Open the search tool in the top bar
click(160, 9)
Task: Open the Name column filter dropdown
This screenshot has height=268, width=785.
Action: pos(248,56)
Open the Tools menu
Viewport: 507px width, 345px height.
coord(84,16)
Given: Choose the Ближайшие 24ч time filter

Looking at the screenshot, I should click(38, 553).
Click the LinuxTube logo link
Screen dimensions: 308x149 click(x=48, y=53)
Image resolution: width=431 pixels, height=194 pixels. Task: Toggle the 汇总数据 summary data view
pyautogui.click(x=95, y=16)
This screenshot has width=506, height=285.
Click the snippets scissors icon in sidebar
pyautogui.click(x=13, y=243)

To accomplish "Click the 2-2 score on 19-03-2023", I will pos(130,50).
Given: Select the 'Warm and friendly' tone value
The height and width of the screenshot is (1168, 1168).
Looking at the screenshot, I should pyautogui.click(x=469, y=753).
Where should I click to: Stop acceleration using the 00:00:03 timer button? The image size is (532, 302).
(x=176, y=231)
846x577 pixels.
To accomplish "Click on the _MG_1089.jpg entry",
::::::::
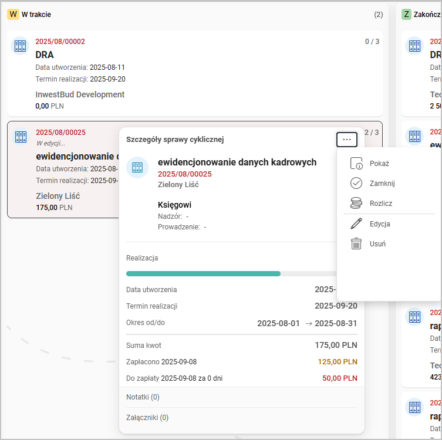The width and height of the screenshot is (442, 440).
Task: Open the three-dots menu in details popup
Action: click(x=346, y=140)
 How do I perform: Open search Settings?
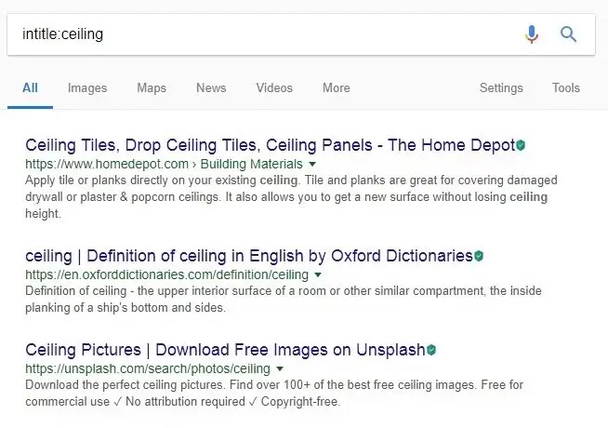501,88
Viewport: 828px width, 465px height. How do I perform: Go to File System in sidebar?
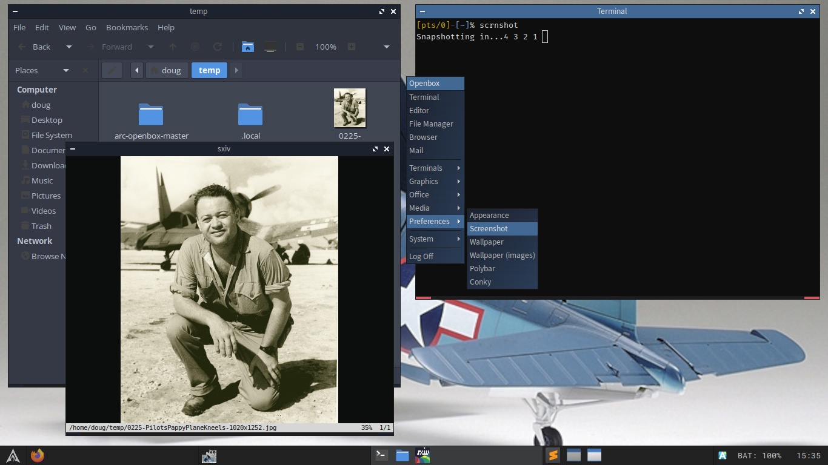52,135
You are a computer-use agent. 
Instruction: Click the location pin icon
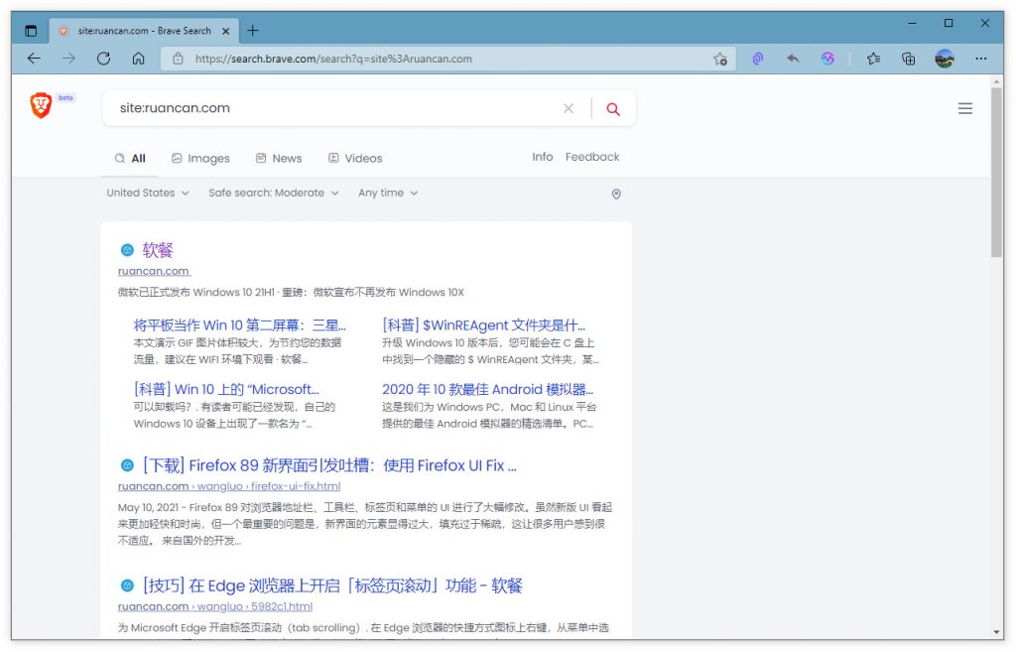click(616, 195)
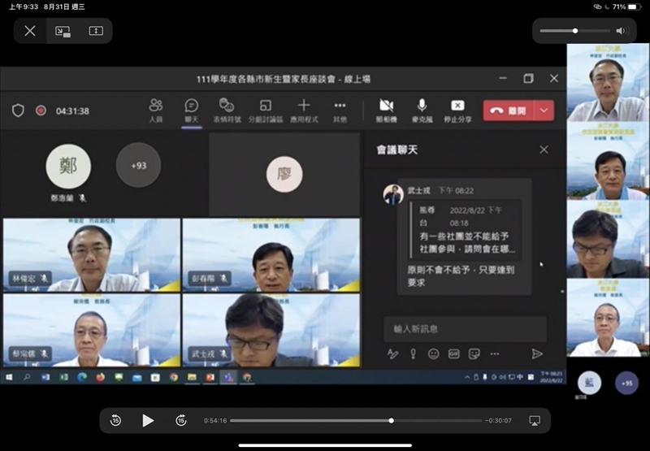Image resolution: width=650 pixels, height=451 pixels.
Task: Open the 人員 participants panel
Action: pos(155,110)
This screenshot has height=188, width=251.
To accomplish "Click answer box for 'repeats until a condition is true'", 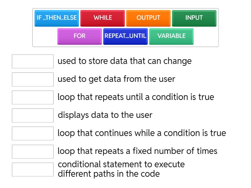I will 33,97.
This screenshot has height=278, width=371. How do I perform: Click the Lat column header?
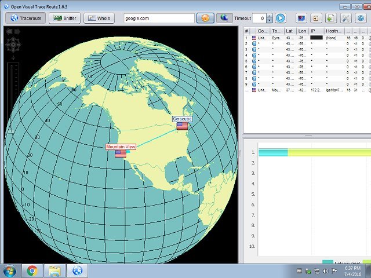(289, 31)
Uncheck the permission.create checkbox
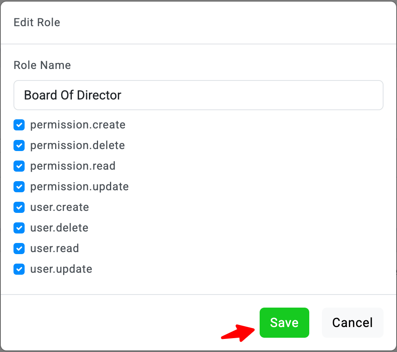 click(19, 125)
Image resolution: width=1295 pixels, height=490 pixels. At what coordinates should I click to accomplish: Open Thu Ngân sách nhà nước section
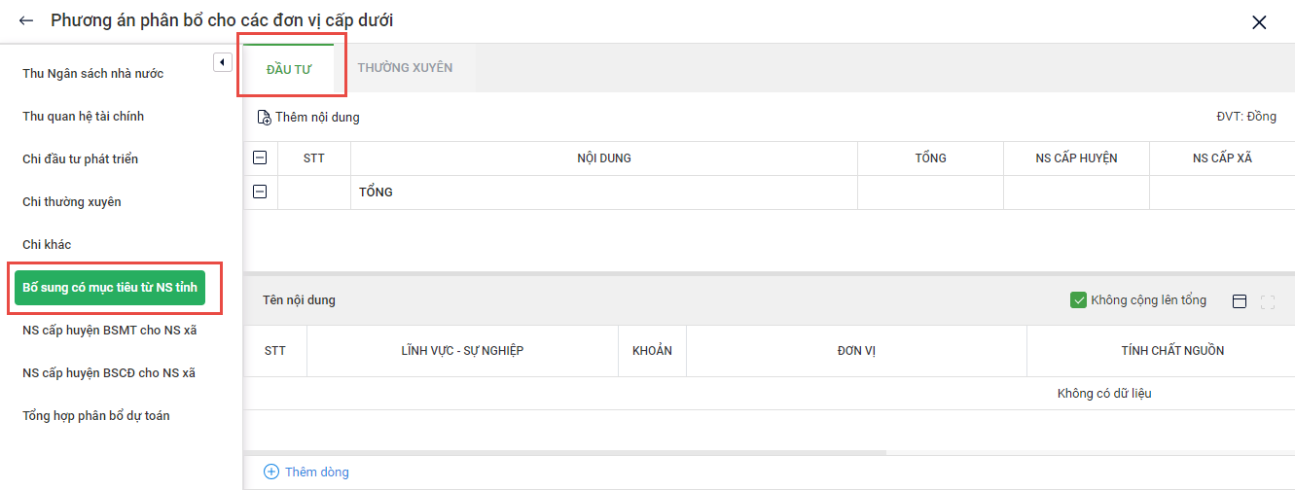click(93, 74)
::::::::
* [Task prompt]: Look through the entries above and quote exactly the lines from the line with "Open the search tool in the top bar" to the line with "on the _MG_1089.jpg", counting both of those lines.

* [Problem solution]:
Open the search tool in the top bar
click(160, 9)
Task: Open the Name column filter dropdown
This screenshot has height=268, width=785.
Action: pos(248,56)
Open the Tools menu
Viewport: 507px width, 345px height.
coord(84,16)
Given: Choose the Ближайшие 24ч time filter

Looking at the screenshot, I should click(38, 553).
Click the LinuxTube logo link
Screen dimensions: 308x149 click(x=48, y=53)
Image resolution: width=431 pixels, height=194 pixels. Task: Toggle the 汇总数据 summary data view
pyautogui.click(x=95, y=16)
This screenshot has width=506, height=285.
Click the snippets scissors icon in sidebar
pyautogui.click(x=13, y=243)

To accomplish "Click the 2-2 score on 19-03-2023", I will pos(130,50).
Given: Select the 'Warm and friendly' tone value
The height and width of the screenshot is (1168, 1168).
Looking at the screenshot, I should pyautogui.click(x=469, y=753).
Where should I click to: Stop acceleration using the 00:00:03 timer button? The image size is (532, 302).
(x=176, y=231)
846x577 pixels.
To accomplish "Click on the _MG_1089.jpg entry",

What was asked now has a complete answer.